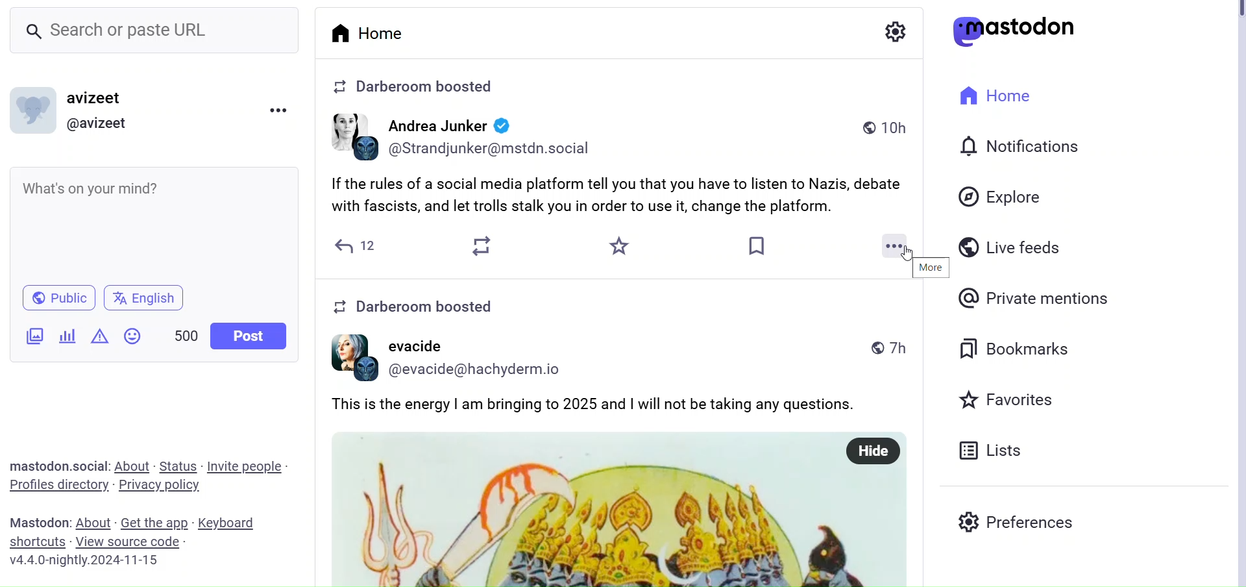 Image resolution: width=1246 pixels, height=587 pixels. What do you see at coordinates (885, 348) in the screenshot?
I see `time` at bounding box center [885, 348].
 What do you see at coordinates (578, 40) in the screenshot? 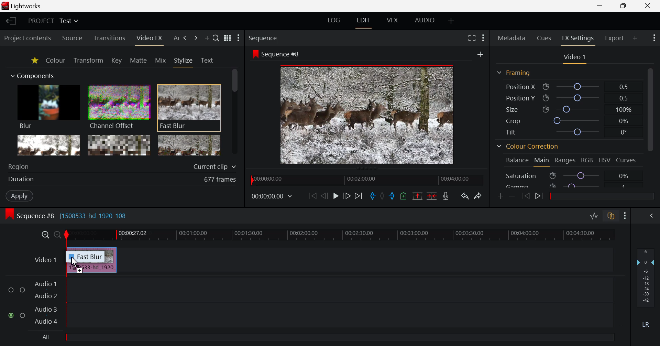
I see `FX Settings Open` at bounding box center [578, 40].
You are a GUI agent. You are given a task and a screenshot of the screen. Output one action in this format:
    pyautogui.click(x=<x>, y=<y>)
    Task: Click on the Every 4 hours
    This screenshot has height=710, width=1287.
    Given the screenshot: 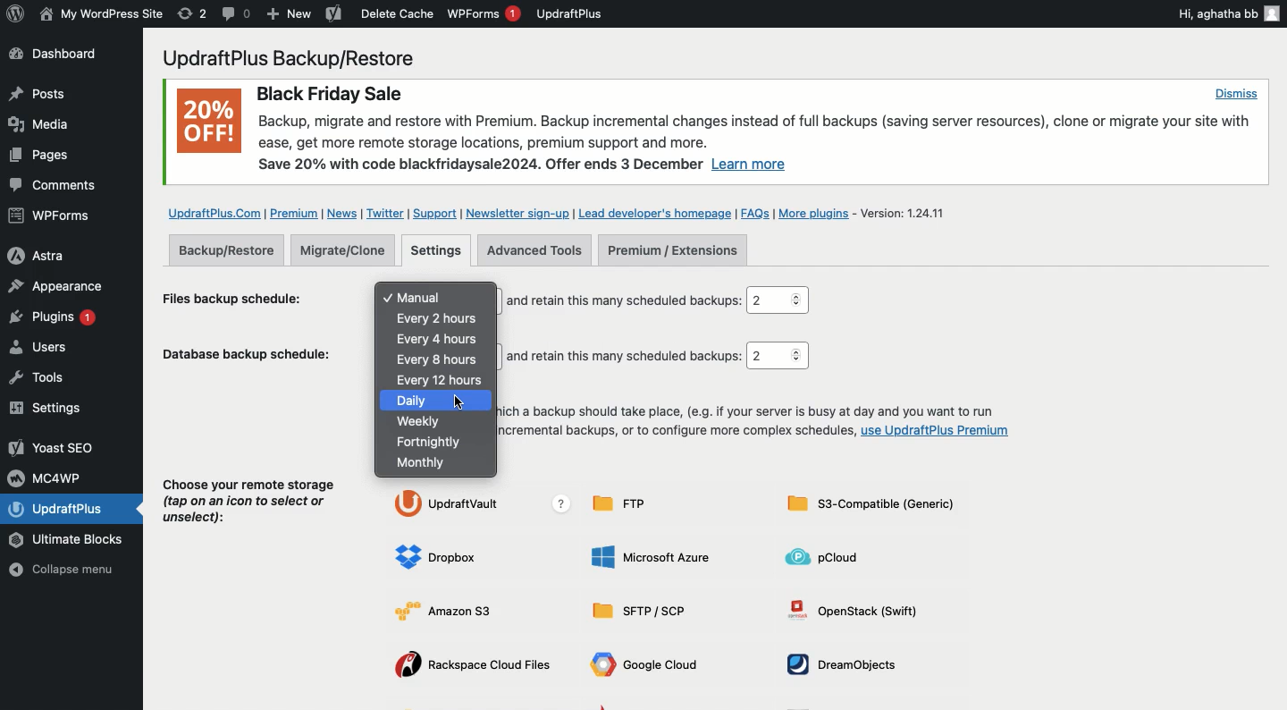 What is the action you would take?
    pyautogui.click(x=439, y=340)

## Task goal
Could you repeat, word for word, the rows that begin at the line containing "What do you see at coordinates (578, 40)" and stop after the line containing "center [578, 40]."? Leave the pictures out.

## Answer to the exercise
 What do you see at coordinates (578, 40) in the screenshot? 
I see `FX Settings Open` at bounding box center [578, 40].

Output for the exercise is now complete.